The records below are to be copied exactly, with every picture left out.

━━ SOURCE RECORDS ━━

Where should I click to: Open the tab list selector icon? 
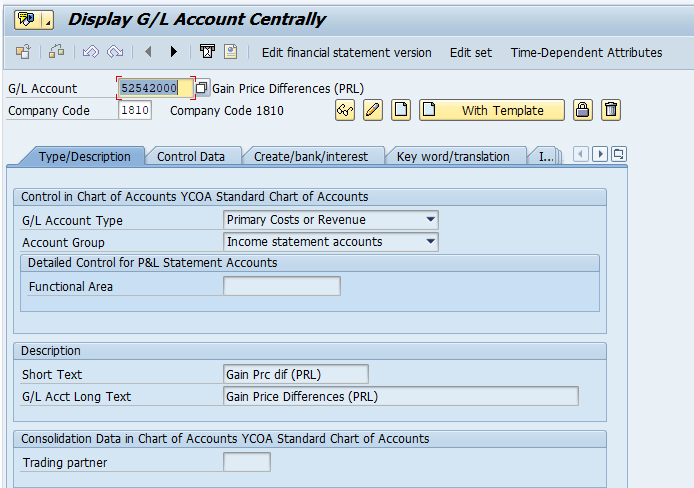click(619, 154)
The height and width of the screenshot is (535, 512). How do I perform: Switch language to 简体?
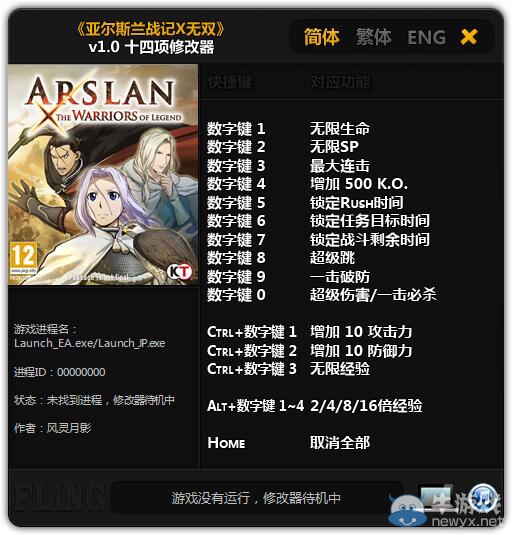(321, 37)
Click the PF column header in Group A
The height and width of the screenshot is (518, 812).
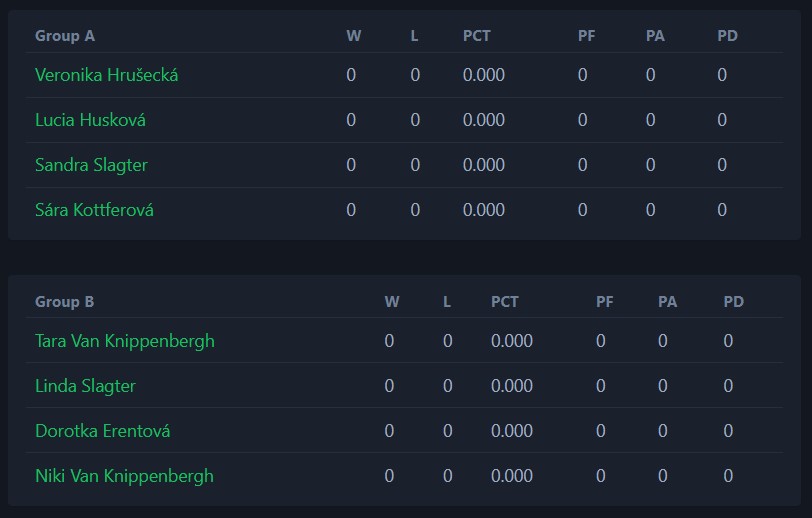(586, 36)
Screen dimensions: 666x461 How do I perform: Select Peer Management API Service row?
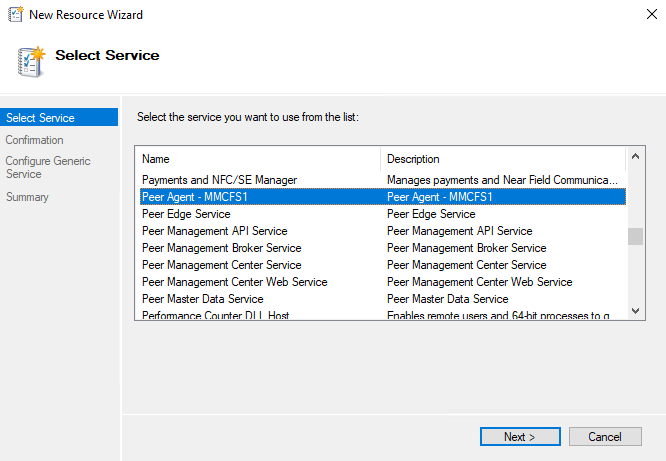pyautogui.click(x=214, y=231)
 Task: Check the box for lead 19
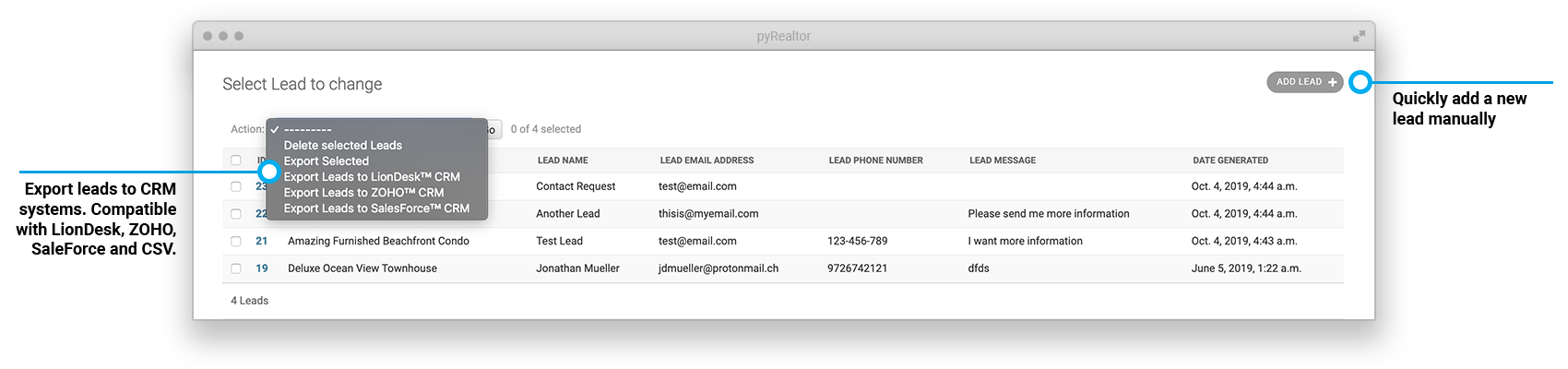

━━━

◆ TASK SOLUTION
Where should I click to: Open the tab list selector icon? 
click(619, 154)
The height and width of the screenshot is (535, 512). How do I perform: Switch language to 简体?
(321, 37)
Click the PF column header in Group A
The height and width of the screenshot is (518, 812).
(586, 36)
Screen dimensions: 666x461 How do I perform: Select Peer Management API Service row?
pyautogui.click(x=214, y=231)
 Task: Check the box for lead 19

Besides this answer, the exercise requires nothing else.